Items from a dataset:
§ §

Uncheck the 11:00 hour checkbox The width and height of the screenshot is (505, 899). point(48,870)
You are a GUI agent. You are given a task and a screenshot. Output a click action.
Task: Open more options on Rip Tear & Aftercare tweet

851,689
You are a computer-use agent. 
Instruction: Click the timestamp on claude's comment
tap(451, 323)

§ §

EXERCISE PROMPT:
Determine how many lines of the data contain the word "screenshot", and reply with that number only.

EXPECTED ANSWER:
2